Cromatografia de gel-filtração Para se separar por tamanho; As proteínas que são menores conseguem entrar nos poros e ficam mais tempo no sistema. As que são maiores vão logo sendo eliminadas da resina.
Cromatografia de afinidade Se quero separar uma determinada proteína pelos grãos (quando ela passa, ela se liga ao substrato que está preso a minha resina); Quando a proteína passa, ela reconhece seu ligante e forma um complexo. As proteínas que não se ligam ao substrato, saem logo do sistema. Para fazer a dissociação do complexo, deve-se mudar o pH ou uma solução salina concentrada para poder quebrar as ligações e chegar ao resultado final do processo.

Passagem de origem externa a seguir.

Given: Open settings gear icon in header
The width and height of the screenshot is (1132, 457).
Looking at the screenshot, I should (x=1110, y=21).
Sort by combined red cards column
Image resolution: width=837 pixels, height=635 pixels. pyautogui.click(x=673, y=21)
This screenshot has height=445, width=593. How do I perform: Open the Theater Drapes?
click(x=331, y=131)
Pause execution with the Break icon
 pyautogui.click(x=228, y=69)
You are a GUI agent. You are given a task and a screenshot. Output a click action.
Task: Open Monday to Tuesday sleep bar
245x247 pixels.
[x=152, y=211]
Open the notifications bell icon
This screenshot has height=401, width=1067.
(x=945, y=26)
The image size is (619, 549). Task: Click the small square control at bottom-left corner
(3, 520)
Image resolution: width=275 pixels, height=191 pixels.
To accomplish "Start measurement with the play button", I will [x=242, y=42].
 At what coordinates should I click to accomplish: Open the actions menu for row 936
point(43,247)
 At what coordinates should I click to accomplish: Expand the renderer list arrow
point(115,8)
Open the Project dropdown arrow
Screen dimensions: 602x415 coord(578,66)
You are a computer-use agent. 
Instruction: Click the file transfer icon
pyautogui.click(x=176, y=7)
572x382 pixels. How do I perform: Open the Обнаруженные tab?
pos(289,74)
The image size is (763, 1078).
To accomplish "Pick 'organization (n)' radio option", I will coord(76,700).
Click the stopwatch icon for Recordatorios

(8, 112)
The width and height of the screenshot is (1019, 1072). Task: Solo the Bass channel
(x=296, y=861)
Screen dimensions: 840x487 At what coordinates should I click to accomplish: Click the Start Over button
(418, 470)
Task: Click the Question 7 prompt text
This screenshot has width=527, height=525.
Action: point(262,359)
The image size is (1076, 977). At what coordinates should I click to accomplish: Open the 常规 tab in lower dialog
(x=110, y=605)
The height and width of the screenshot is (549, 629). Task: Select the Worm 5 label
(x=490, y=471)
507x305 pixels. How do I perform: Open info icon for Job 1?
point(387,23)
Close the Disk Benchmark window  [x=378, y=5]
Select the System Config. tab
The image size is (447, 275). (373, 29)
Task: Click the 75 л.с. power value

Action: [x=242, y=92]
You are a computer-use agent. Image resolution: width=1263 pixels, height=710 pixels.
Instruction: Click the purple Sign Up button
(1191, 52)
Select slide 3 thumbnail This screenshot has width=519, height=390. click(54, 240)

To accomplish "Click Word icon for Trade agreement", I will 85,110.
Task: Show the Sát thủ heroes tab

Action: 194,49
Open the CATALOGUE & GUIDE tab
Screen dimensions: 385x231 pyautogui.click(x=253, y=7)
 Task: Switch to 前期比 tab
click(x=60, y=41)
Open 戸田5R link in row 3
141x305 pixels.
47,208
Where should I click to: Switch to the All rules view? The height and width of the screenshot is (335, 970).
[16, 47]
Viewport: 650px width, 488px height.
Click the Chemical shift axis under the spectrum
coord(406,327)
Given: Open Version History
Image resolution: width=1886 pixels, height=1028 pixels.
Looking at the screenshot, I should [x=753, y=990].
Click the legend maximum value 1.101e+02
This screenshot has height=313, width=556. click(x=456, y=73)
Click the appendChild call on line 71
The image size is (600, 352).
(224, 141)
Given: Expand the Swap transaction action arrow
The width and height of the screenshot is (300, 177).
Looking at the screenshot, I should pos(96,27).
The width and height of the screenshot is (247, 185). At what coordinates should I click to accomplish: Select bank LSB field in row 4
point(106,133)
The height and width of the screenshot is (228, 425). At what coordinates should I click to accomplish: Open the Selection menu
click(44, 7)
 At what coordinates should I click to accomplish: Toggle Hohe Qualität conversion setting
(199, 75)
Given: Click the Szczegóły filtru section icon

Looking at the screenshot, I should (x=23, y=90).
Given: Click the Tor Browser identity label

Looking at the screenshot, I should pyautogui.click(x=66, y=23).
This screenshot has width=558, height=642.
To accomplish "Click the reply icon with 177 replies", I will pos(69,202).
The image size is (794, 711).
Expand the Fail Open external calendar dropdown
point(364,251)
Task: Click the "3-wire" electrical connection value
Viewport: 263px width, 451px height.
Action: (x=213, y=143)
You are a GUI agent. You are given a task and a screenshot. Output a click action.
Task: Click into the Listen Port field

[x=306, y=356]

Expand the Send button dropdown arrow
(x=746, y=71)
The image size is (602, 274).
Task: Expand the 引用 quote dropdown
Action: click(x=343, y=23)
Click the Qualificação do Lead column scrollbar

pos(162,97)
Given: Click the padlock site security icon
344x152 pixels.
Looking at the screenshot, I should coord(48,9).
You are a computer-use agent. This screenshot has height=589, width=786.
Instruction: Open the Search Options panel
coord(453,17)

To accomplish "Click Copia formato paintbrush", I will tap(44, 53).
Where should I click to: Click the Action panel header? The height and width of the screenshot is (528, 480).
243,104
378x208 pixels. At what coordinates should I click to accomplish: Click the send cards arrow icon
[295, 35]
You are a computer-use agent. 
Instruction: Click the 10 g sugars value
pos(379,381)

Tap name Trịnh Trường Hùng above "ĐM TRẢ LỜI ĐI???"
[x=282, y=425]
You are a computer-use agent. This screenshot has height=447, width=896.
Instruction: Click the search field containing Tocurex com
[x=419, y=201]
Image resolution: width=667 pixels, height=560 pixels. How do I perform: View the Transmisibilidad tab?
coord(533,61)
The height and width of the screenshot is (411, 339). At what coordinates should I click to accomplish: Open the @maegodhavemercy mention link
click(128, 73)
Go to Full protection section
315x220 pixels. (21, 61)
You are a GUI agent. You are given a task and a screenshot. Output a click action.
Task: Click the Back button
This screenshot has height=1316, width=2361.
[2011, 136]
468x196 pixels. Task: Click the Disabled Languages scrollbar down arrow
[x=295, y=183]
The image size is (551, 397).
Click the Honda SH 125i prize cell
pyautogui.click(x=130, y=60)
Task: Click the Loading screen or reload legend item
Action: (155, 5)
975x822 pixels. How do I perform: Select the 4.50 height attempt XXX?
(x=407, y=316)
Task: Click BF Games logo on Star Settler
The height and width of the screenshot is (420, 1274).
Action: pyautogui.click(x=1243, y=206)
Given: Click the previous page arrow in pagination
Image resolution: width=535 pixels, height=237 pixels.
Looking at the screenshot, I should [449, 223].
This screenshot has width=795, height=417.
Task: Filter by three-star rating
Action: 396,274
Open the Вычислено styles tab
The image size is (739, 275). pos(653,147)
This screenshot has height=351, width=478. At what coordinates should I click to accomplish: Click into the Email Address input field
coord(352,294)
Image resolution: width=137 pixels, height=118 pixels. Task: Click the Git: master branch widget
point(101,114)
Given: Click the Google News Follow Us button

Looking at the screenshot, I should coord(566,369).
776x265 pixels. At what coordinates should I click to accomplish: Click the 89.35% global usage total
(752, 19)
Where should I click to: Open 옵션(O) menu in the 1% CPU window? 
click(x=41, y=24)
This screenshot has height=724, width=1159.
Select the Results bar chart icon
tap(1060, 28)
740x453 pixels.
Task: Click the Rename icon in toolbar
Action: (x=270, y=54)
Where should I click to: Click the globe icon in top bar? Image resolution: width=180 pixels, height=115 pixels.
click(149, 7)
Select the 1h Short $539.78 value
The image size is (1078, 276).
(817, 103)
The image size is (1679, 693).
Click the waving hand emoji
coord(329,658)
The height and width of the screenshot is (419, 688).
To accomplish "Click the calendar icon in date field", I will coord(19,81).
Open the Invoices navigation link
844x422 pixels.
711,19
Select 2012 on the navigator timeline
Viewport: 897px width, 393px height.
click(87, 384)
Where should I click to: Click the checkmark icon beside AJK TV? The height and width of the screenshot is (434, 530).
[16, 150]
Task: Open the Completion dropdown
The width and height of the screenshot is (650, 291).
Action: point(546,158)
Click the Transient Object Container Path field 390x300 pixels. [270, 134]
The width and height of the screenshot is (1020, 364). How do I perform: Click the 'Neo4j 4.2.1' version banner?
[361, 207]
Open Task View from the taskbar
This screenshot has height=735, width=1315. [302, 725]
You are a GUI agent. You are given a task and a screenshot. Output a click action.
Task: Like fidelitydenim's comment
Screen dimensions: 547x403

HPLC Cromatografia Líquida de Alta Pressão O solvente entra na coluna com pressão, acelerando o processo. Tem uma fase estacionaria e uma fase móvel. Temos a resina empacotada numa coluna e é aplicada a amostra. Se aplica também um eluente para empurrar e impulsionar a mistura a andar pela coluna), com isso as proteínas vão se separando por tamanho. Algumas ficam retidas nos poros, outras saem mais facilmente. 
É muito utilizada na indústria, pois por ter alta pressão as indústrias consegue acelerar o processo. Ela é usada para identificação, quantificação e purificaçãoda proteína. 
Espectrometria de Massa Serve para identificar proteínas e para sequenciar aminoácidos. As proteínas são inicialmente quebradas em peptídeos curtos e ai são misturadas com ácidos orgânicos e submetidos a um laser, para que se tornem ionizados. Com isso, os peptídeos ionizados são submetidos a um campo elétrico, se deslocando em direção a um detector. A massa e a carga determina o tempo que ela leva para chegar ao detector.
Essa informação é utilizada para analisar banco de dados, nos quais as massas já tem um padrão e estão previamente organizados e conhecidos. 
Cada vez que clivo mais os peptídeos, e submeto novamente ao espectro, consigo sequenciar os aminoácidos inicias, podendo-se estudar o gene e até clonar o gene.
Sequenciamento de Aminoácidos Sequenciador Automático. Tem-se o peptídeo e acopla-se a ele um reativo químico. Submete-se esse complexo a um ácido fraco, onde ocorre a quebra do primeiro peptídeo ligado ao reativo químico. É um jeito de ir tirando um aminoácido por vez e ai detectamos um pico. 
Esse processo é feito sucessivamente e ai vai-se clivando até obter o seu produto. Depois, compara-se com aminoácidos padrões, já organizados e sequenciados anteriormente.
Cristalografia de Raio X Utilizado para desenhar a forma tridimensional da proteína. Ela se baseia no fato que se tiver o cristal da proteína pura e emitir raios x desse cristal, alguns desses raios, quando incidir nos átomos do cristal, vão ser difratados. O detector capta isso. E por um programa tridimensional, ele consegue fazer o desenho pelo raio captado.